Why do cancer therapies work better for some rather than others?
Ing Swie Goping
, UAlberta biochemistry researcher and professor, discovered a biomarker (BAD) that could provide an answer and the possibility of personalized breast cancer treatment. The biomarker can predict how someone will respond to taxane chemotherapy treatment which is used to treat breast, ovarian, prostate and lung cancer and other cancers.
Basic research leads to discovery
Focusing on breast cancer treatment, Goping discovered the more BAD protein you have the better taxane treatment works. Likewise, the less you have the less likely taxane will work. Therefore, the biomarker could be used to screen patients for taxane chemotherapy.
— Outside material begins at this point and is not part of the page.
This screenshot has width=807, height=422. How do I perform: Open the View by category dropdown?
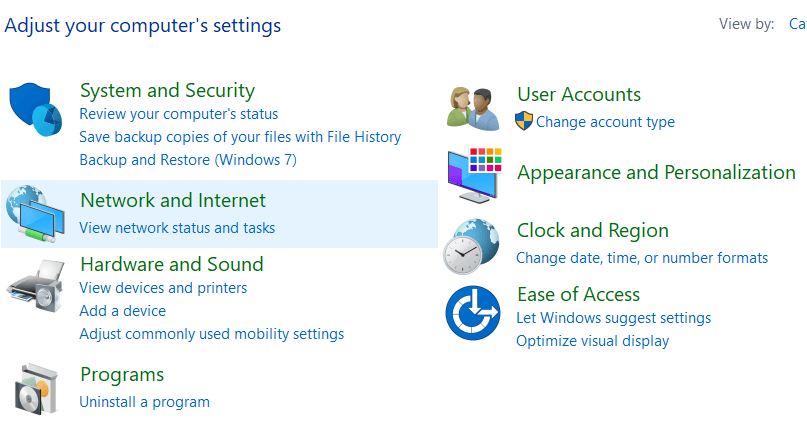pyautogui.click(x=797, y=24)
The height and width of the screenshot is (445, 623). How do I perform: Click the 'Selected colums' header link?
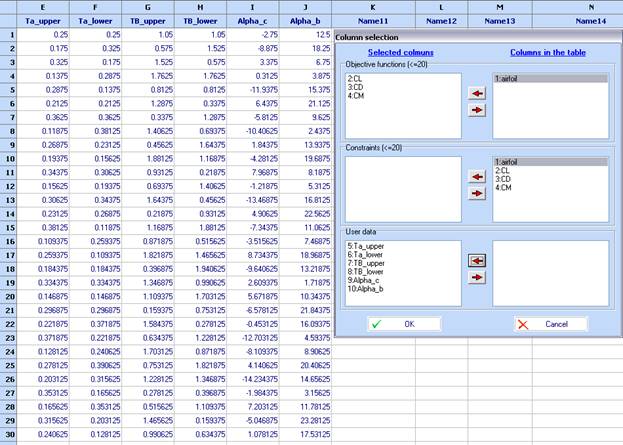401,52
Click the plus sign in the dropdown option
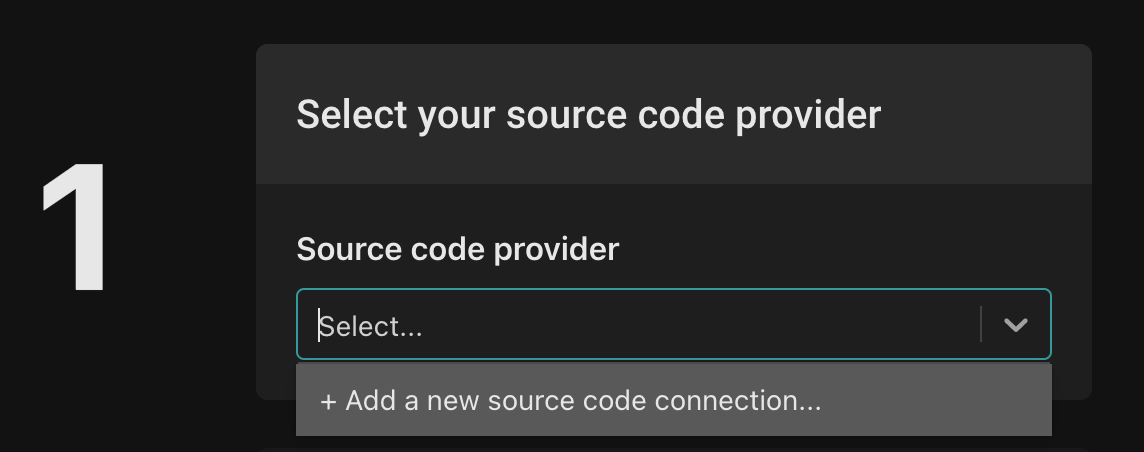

Applying research results to benefit society via commercialisation
Breast cancer is the most frequently diagnosed cancer in Canadian women. Canadian Cancer Society statistics show 1 in 9 women will develop breast cancer and 1 in 28 will die from it. Taxane chemotherapy is used to treat thousands of Canadian women every year however acquired resistance is a major clinical problem for 50-70% of those treated.
Goping’s discovery could help develop a diagnostic test to personalise breast cancer treatment based on drug receptivity. She is working with TEC Edmonton to move her research from the lab to patients. TEC helped her file a patent application and is now looking for an industry partner to take Goping’s discovery to the next stage. Goping said without TEC Edmonton, she would not have known how to move the knowledge and technology into the clinic and community.